Three years ago, Sydney Finkelstein, the Steven Roth Professor of Management at Tuck, released his groundbreaking book Superbosses: How Exceptional Leaders Master the Flow of Talent.
In it, Finkelstein analyzes the habits and beliefs of some of the world’s most successful talent magnets, such as Lorne Michaels, Alice Waters, and Ralph Lauren, distilling their wisdom into actionable advice for managers and companies. The book quickly became a bestseller and eventually one of Amazon’s top books of 2016.
Since then, Finkelstein has conducted many workshops and training sessions with companies, helping them successfully implement the lessons from Superbosses. Along the way, he found it was helpful to give managers concrete exercises and group activities that sparked assessment, reflection, and action. He received a lot of positive feedback from these sessions and has now published The Superbosses Playbook, a workbook companion to Superbosses.

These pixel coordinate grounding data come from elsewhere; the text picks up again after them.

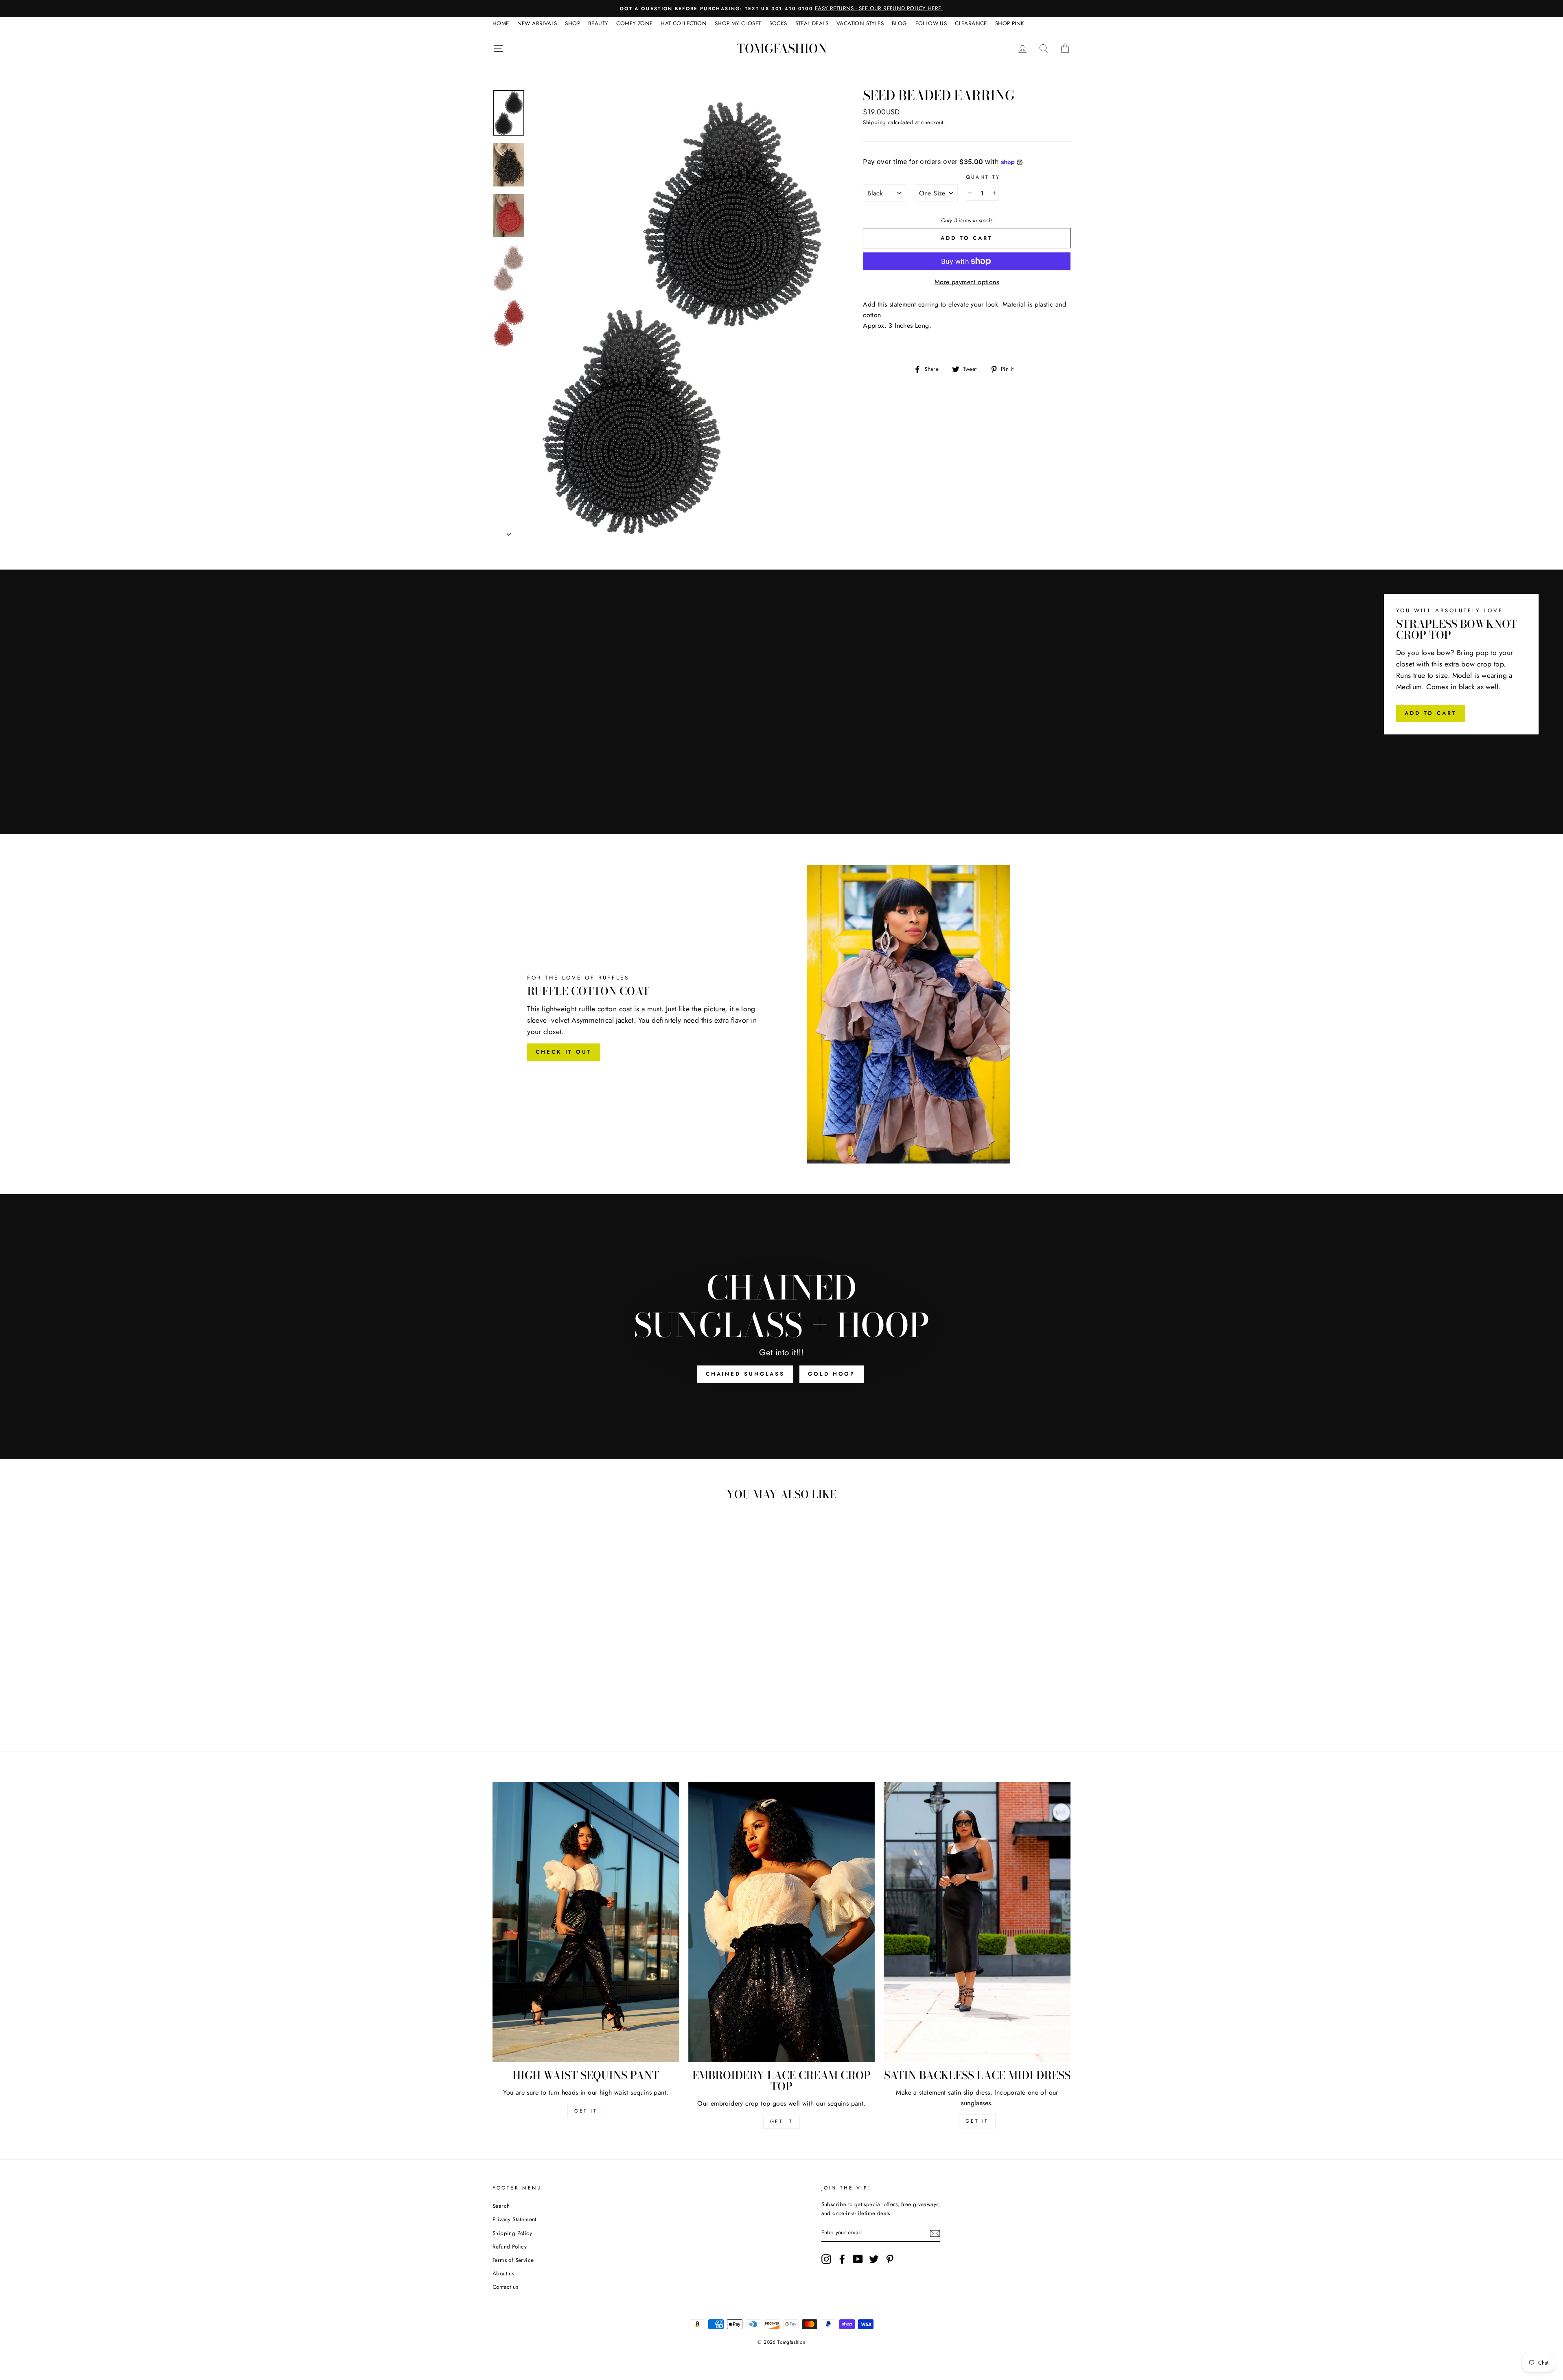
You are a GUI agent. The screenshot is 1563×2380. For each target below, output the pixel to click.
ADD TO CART (1431, 713)
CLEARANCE (971, 23)
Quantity (983, 177)
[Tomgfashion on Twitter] (874, 2259)
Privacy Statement (514, 2219)
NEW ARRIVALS (537, 23)
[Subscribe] (935, 2233)
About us (503, 2273)
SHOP (572, 23)
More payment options (967, 282)
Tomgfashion (782, 48)
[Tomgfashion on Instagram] (826, 2259)
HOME (501, 23)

“One of the things I really thought about here is that people buy and read business books, and they could be great books, but then they’re forgotten,” Finkelstein says. “It’s making that transition, from the ideas you read about to the day-to-day work, that’s the challenge in training and thought leadership. And that’s a problem I tried specifically to address with the Playbook.”
Using the same organizational structure of Superbosses, Finkelstein’s new book provides three to five exercises or group activities for each of the eight areas of talent management and development he initially identified. Examples include talent spotting, motivating action and results, unleashing creativity and innovation, and networks.
Superbosses take their role as a teacher seriously—it’s one of the most important things they do. Don’t just assume your employees are learning from you. Ask them.
In the section on “Master-Apprentice,” which focuses on the importance of mentorship and teaching in a manager/team relationship, Finkelstein’s first exercise instructs the reader to ponder “What are you really teaching your team?” To evaluate one’s fitness as a teacher, the exercise spurs managers to ask their employees to brainstorm a list of things they have learned from the manager. Step two is to evaluate the feedback. “If your team members have to strain to think of knowledge or wisdom you’ve imparted, maybe you haven’t been spending enough time teaching,” he writes. Steps three through five are to share the list with the team, make a teaching plan, and evaluate the results. Two of the key takeaways from this exercise are that “Superbosses take their role as a teacher seriously—it’s one of the most important things they do” and “Don’t just assume your employees are learning from you. Ask them.”
Over the course of more than 280 pages, Finkelstein gives managers step-by-step guidance on how to think and act like a true Superboss and, importantly, how to evaluate their own success or failure at the task. It’s these simple exercises that set this book apart from many other managerial tomes that just go back on the shelf. “The core thing that Superbosses is about, and that the Playbook takes to the next level, is that every company, senior executive, and CEO is focused on finding great talent and developing and retaining that talent,” Finkelstein says. “It’s been that way for a long time. And that’s because it doesn’t get solved very easily.” Thankfully, Finkelstein has made the job just a bit easier.